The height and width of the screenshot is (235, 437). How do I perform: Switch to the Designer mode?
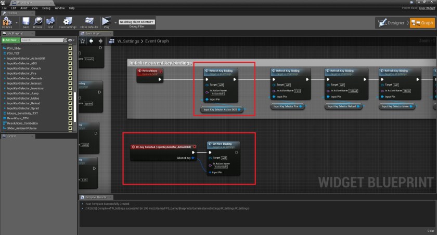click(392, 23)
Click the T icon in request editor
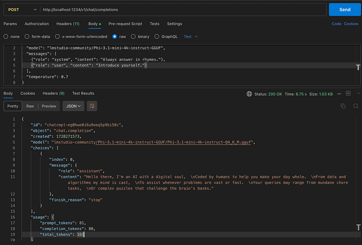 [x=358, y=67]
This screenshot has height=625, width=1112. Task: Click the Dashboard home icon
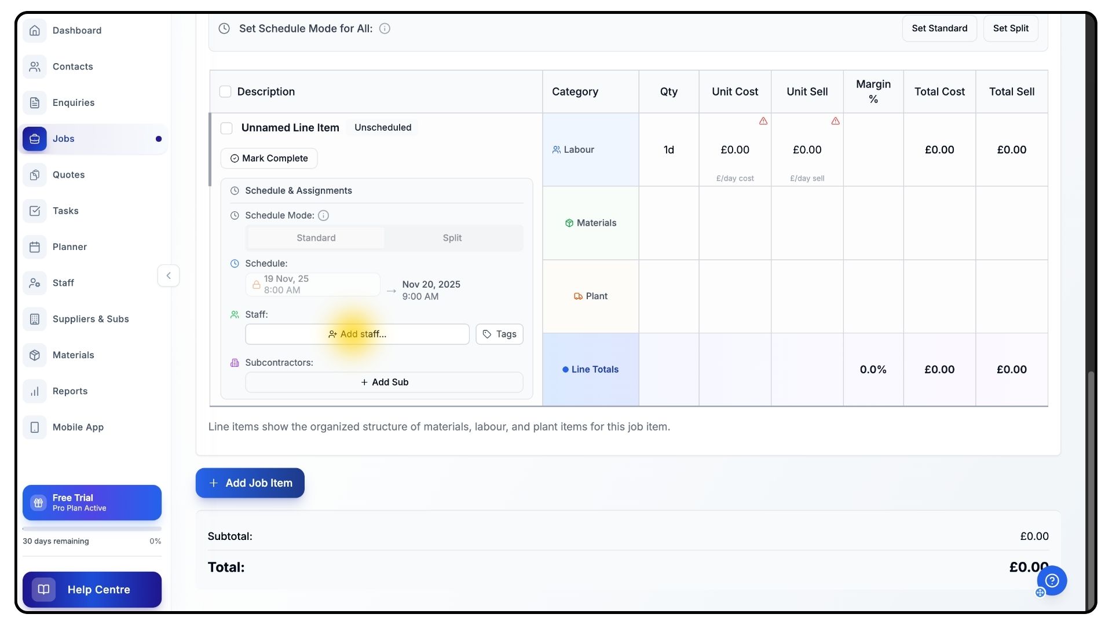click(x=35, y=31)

===

* [What you need to do]: Copy the records above word for word, leaving out the pictures.

* [Exercise solution]:
The height and width of the screenshot is (235, 437). How do I perform: Switch to the Designer mode?
click(392, 23)
Click the T icon in request editor
 [x=358, y=67]
This screenshot has height=625, width=1112. Task: Click the Dashboard home icon
click(x=35, y=31)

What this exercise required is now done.